Отчеты состояли из интереснейших новелл по китайской истории, которую Пу И досконально знал и блистательно рассказывал. Нквдисты зачитывались ими и каждый отчет Янковского ждали с нетерпением.
Кремлевский «Клоп»
События эти происходили весной 1964 года на закате деятельности великого потрясователя нашей Родины, строителя скоропостижного коммунизма — дорогого Никиты Сергеевича Хрущева.
Никита Сергеевич возмечтал в ближайшем будущем из самодеятельных коллективов создать подлинно народные театры и заменить в «надвигающемся коммунизме» профессиональных лицедеев, сидящих на шее государства. Новые театры должны были сконцентрировать творческую энергию масс и направить ее на предварение мечты человечества. С такого подогрева и под руководством сподвижника Н. С., секретаря по идеологии товарища Ильичева в начале шестидесятых годов в стране стали бурно расти и развиваться народные театры всех видов и жанров.

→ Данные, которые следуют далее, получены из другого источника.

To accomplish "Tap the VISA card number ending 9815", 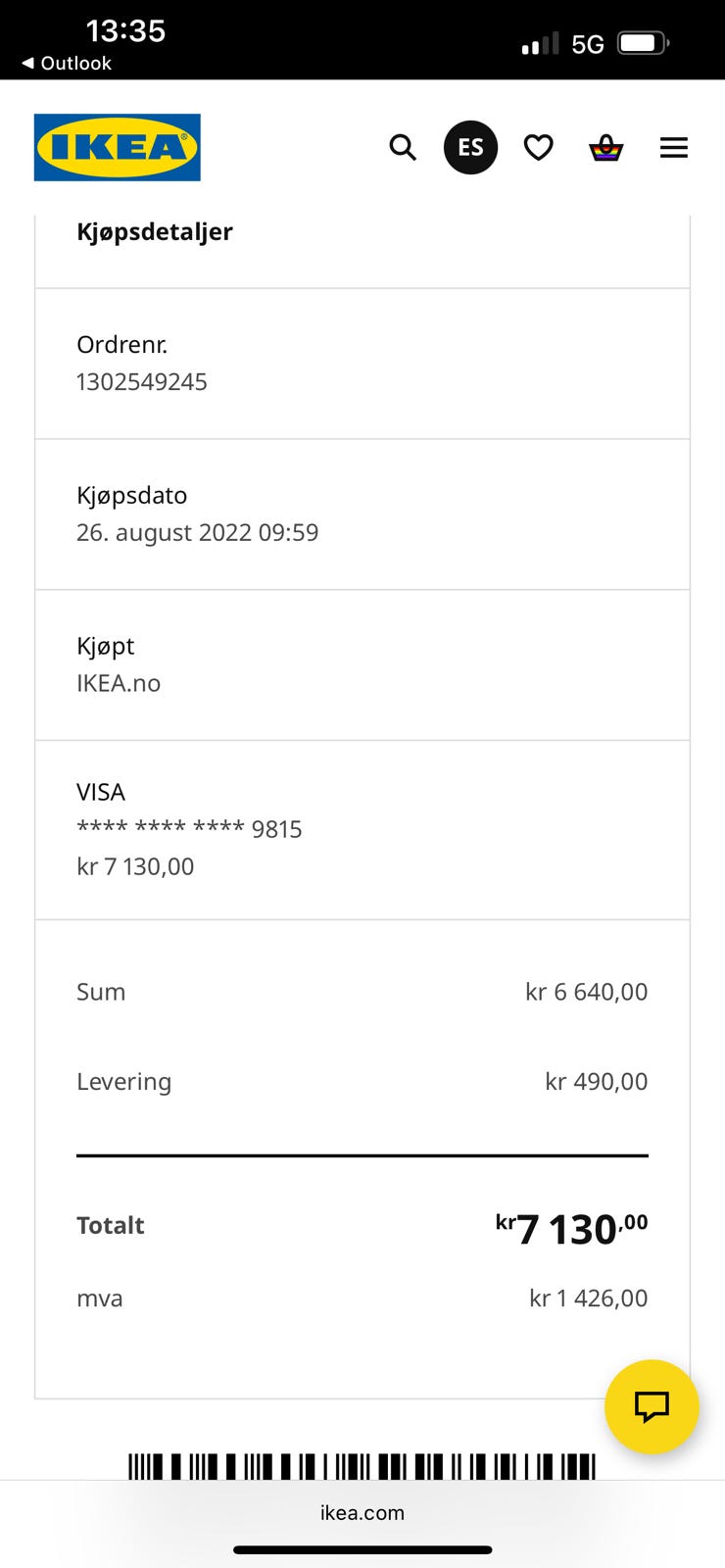I will click(x=189, y=829).
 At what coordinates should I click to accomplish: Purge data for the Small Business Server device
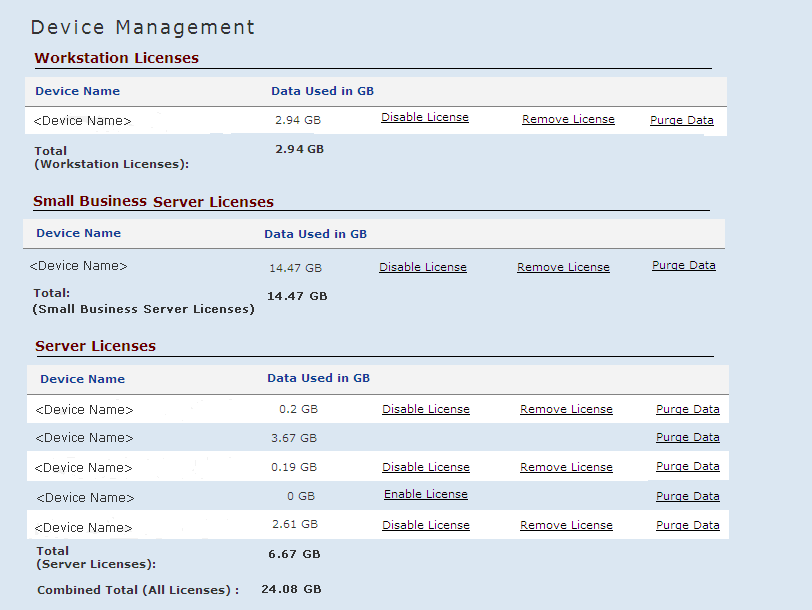click(683, 265)
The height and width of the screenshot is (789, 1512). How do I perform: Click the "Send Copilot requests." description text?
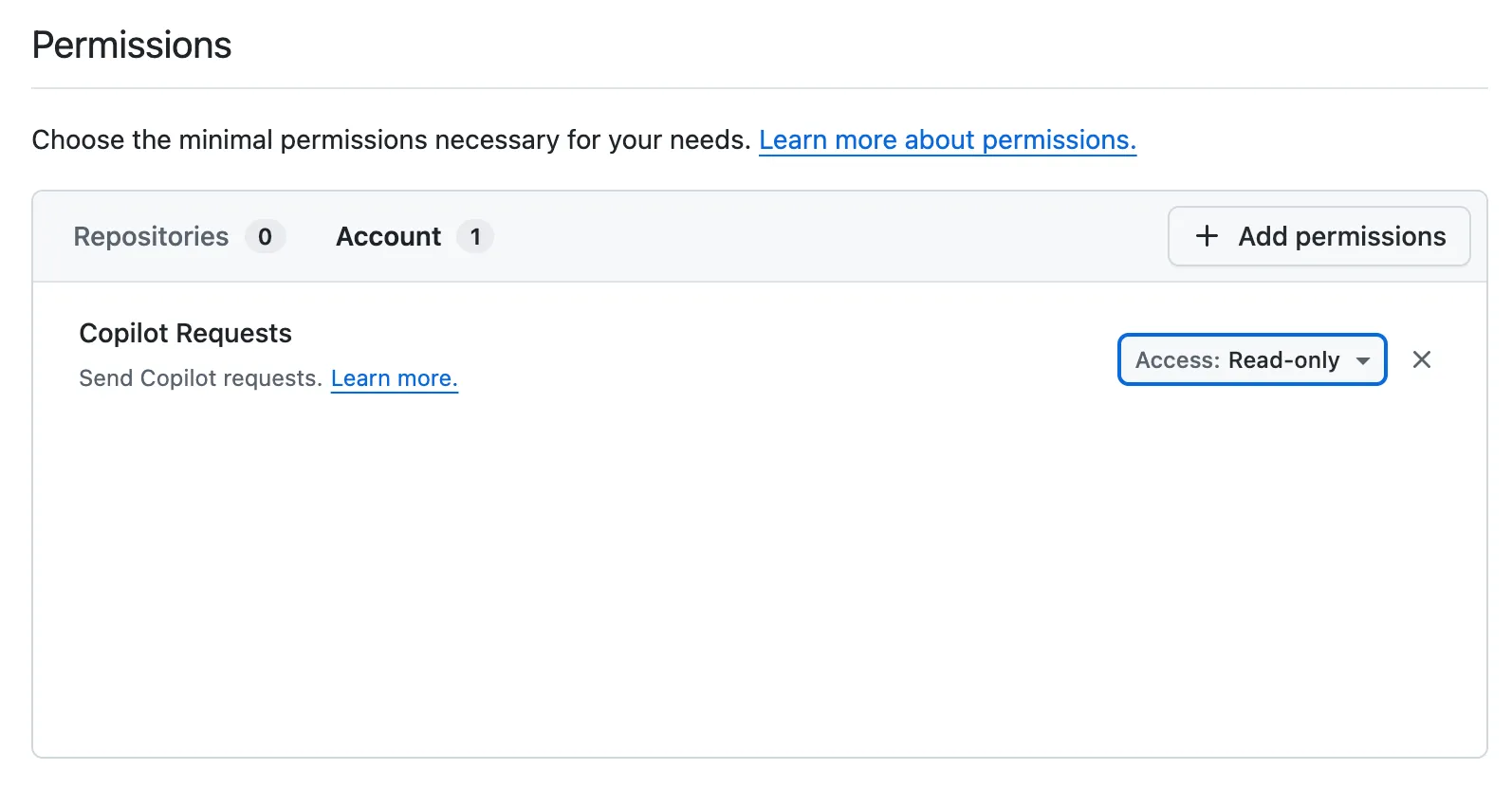click(200, 378)
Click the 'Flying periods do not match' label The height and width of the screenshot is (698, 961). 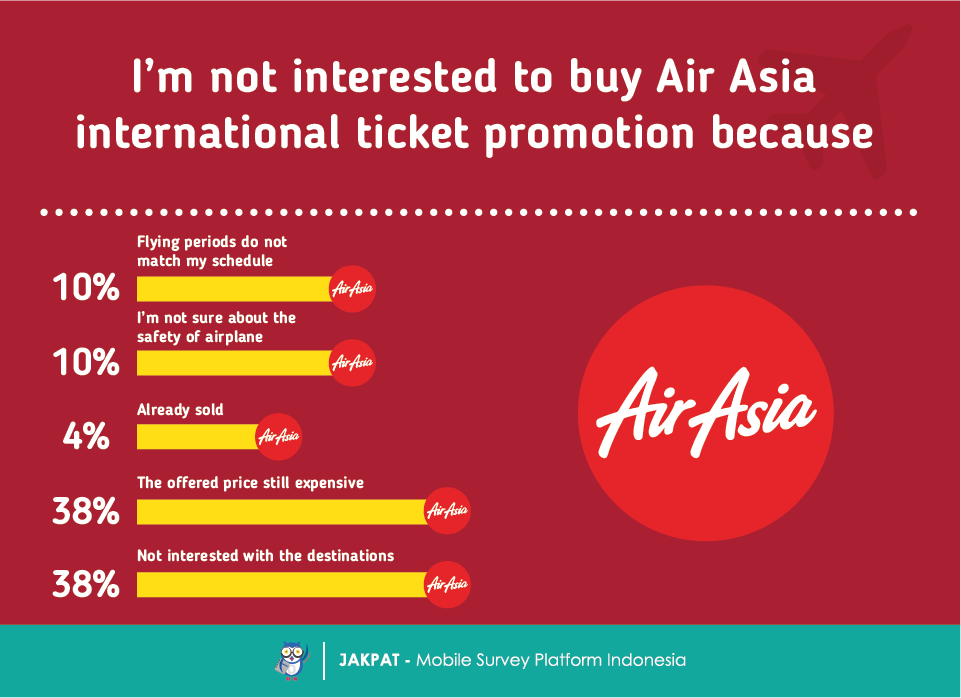tap(211, 251)
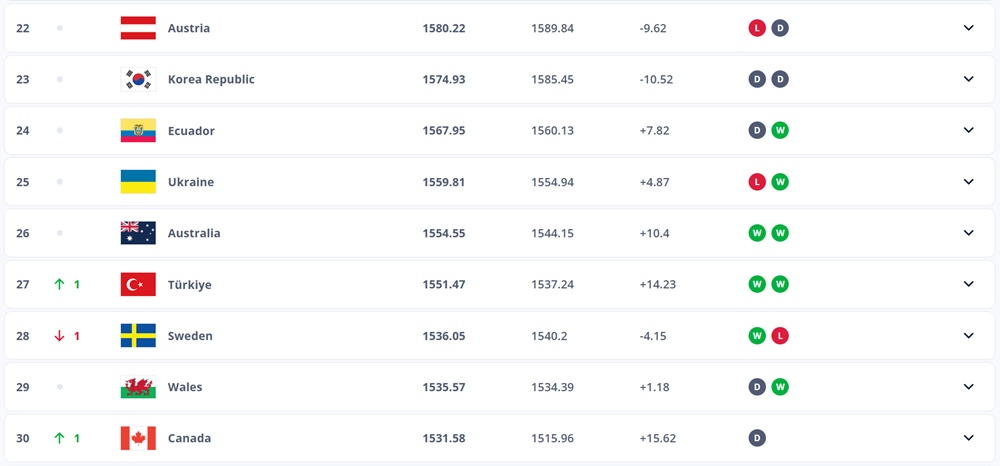
Task: Expand the Canada row chevron
Action: coord(969,438)
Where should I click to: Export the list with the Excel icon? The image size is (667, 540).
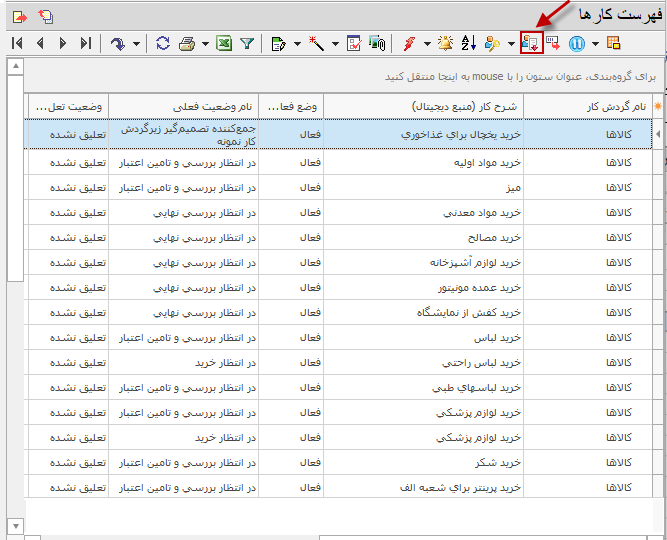(224, 44)
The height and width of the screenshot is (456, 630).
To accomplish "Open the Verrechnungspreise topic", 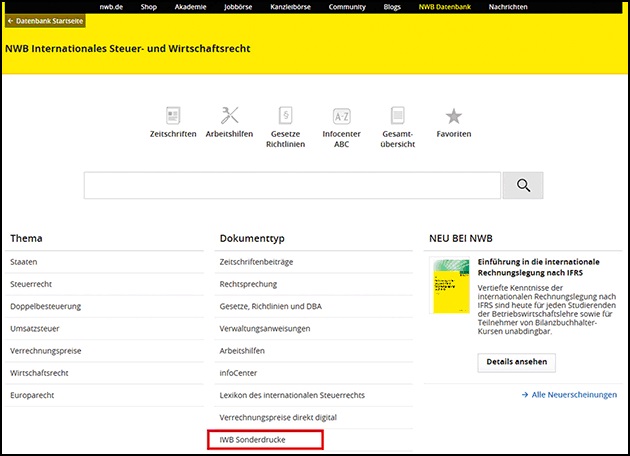I will pyautogui.click(x=45, y=350).
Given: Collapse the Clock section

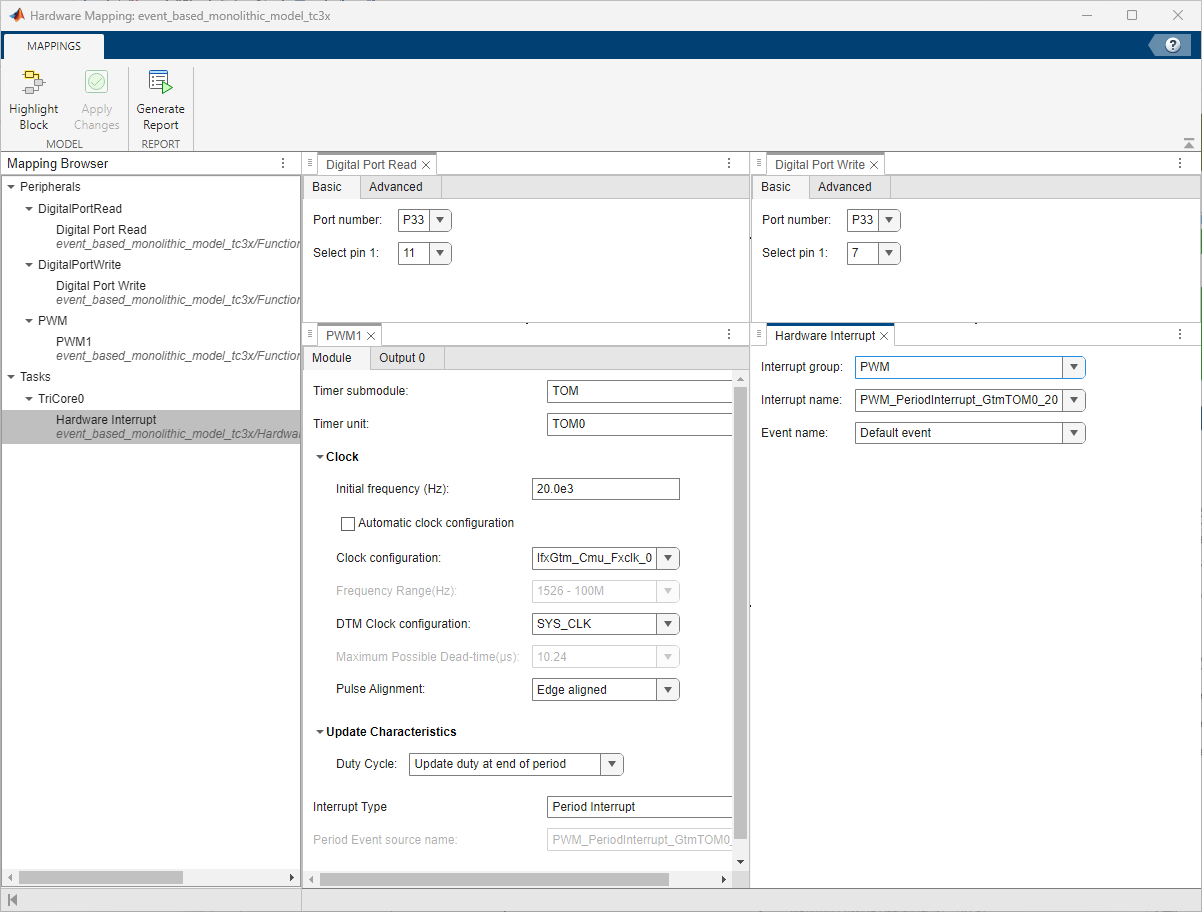Looking at the screenshot, I should click(x=321, y=456).
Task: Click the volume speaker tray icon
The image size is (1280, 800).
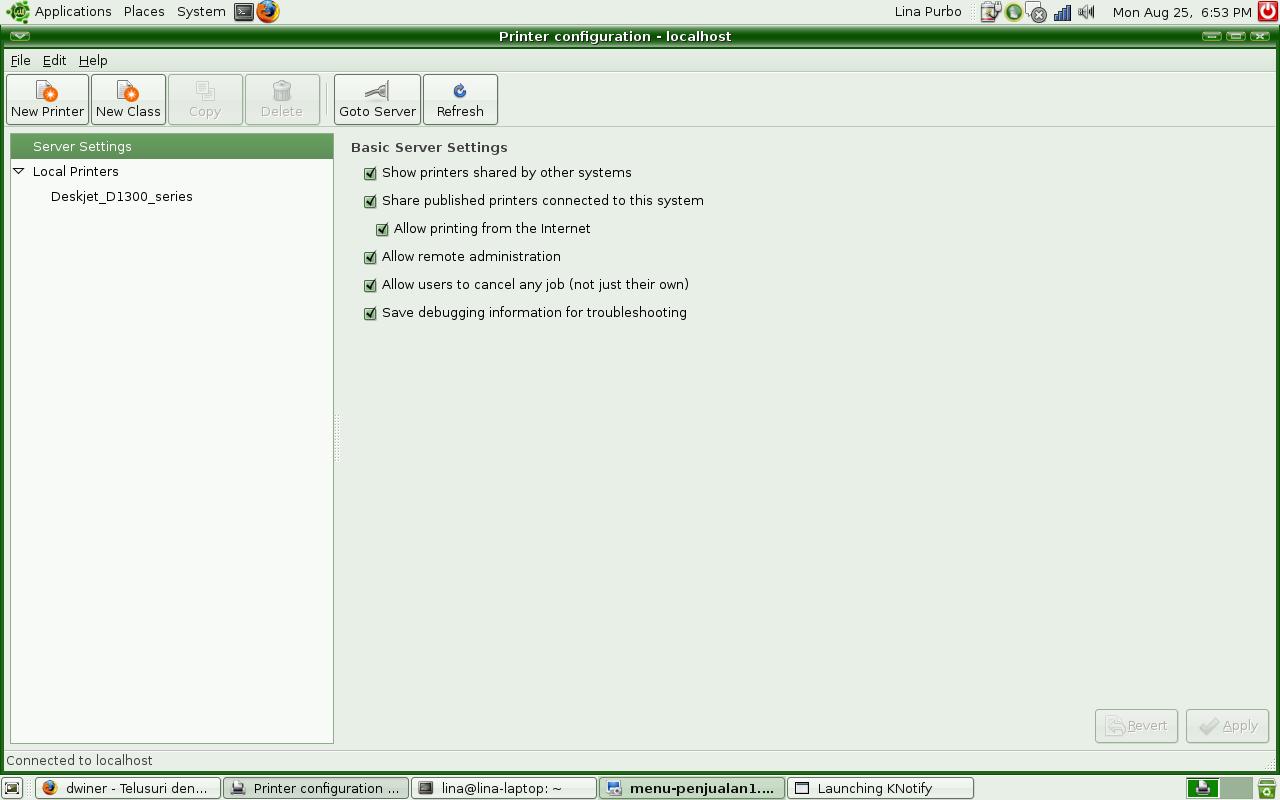Action: tap(1087, 12)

Фабрики, заводы, комбинаты, колхозы под давлением верхов решились отстегивать приличные гроши на эти цели, к великой радости режиссеров и художников — их в те голодные времена приглашали и подкармливали самодеятельные коллективы. Они-то постепенно и подняли уровень мастерства в них. В газетах, на телевидении, по радио началась кампания по прославлению самодеятельности. Официальная пресса стала утверждать, что со временем многие из народных театров смогут дать фору профессионалам. В воздухе снова запахло экспериментом, но уже на нивах культуры.
Мне довелось участвовать в этой абсурдной катавасии, и вот каким неожиданным образом.
За год до этих событий на площадке бывшего ТРАМа, что на Литейном проспекте, областные начальники объединили два театра — Областной драматический театр и Областной театр драмы и комедии, в котором я удачно оформил сказку Евгения Шварца «Царь Водокрут». Главный режиссер нового Областного театра Григорий Израилевич Гуревич, образованный человек, знавший кроме основных европейских языков еще три древних языка, предложил мне, молодому художнику, работать с ним. Мне повезло, этот энциклопедист, ученик знаменитого Радлова, сотрудник формалистического ТРАМа стал моим работодателем и просветителем. Постановки Григория Израилевича в городе имели зрительский успех. Билеты на многие спектакли его театра народ приобретал с трудом. Для того времени он был смелым, прогрессивным художником, не побоялся пригласить на постановку известной пьесы «Маклена Граса» только что реабилитированного украинского драматурга Миколы Кулиша самого левого в Питере режиссера Евгения Шиферса. Работал с интересными художниками города и обладал абсолютным вкусом как в области драматургии, так и в изобразительном деле.